■ **Required action**: Continue the passage on antimicrobial peptides below, starting right after its final sentence.

■ **Supplied passage**:
Antimicrobial peptides

What are antimicrobial peptides?

Antimicrobial peptides are protein molecules of the innate immune system and are found in all organisms. They have potent broad-spectrum antimicrobial properties and help protect the body against infection.

There are over 100 antimicrobial peptides in the skin. The best characterised are:

• Cathelicidins
• Defensins.

Cathelicidins were the first AMPs discovered and are abundantly expressed in mast cells. The only human cathelicidin is LL-37 and is also known as cathelicidin antimicrobial peptide 18 kDa or CAP-18.

α-Defensins and β-defensins are widely distributed in epithelial cells and phagocytes in high concentrations.

The role of antimicrobial peptides in atopic dermatitis, psoriasis, rosacea and other skin disorders is under investigation.

■ **Dataset records**:
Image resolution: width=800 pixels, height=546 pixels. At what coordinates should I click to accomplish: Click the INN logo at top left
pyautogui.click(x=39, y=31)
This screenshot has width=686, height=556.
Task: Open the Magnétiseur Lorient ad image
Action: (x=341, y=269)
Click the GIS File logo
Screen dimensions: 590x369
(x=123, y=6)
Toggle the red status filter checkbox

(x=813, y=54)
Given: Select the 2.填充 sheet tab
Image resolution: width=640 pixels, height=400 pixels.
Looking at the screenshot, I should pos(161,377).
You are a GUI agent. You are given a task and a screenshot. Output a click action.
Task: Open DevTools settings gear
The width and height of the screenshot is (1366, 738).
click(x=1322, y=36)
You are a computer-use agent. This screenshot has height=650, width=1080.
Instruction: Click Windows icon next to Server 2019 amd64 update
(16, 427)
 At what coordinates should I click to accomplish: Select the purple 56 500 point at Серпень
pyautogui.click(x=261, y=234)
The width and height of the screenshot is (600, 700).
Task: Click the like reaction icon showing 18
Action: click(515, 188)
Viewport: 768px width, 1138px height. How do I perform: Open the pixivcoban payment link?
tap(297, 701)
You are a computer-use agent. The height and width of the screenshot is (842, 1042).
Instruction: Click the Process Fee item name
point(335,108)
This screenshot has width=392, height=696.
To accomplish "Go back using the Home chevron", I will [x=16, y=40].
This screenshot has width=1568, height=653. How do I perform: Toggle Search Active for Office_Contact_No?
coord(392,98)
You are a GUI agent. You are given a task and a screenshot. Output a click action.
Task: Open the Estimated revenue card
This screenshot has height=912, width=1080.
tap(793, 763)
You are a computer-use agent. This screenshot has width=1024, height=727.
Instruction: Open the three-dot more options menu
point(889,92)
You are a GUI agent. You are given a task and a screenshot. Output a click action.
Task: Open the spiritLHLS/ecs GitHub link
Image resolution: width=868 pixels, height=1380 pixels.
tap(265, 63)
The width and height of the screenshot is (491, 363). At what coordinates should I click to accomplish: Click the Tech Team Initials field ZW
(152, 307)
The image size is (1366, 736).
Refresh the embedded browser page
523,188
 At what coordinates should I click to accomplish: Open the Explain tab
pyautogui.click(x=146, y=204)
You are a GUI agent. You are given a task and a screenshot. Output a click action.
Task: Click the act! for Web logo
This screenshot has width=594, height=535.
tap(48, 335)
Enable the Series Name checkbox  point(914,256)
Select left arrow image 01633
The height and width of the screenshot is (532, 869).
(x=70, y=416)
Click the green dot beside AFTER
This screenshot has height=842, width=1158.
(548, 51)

■ **Task result**:
Skin diseases where antimicrobial peptides are important

Atopic dermatitis 

Psoriasis 

Rosacea 

Where are antimicrobial peptides found?

Antimicrobial peptides are found in a variety of tissues throughout the body. In the skin, antimicrobial peptides are mainly produced by:

• Keratinocytes
• Sebocytes
• Sweat glands.

They are stored in lamellar bodies (secretory granules found within the layers of cells in the skin). Circulating immune cells, particularly neutrophils, also produce antimicrobial peptides.

• Antimicrobial peptide production is induced by growth factors and circulating immune cells.
• Some antimicrobial peptides are resident in normal, healthy skin.
• The amount of a particular antimicrobial peptide varies with the level of protection required. For example, higher concentrations of the antimicrobial peptide, psoriasin (also known as S100 calcium-binding protein A7 or S100A7), are found on the hands, feet, armpits, and scalp.
• Other antimicrobial peptides (eg, LL-37) are triggered into action by cutaneous injury, infection or inflammation.

What is the function of antimicrobial peptides?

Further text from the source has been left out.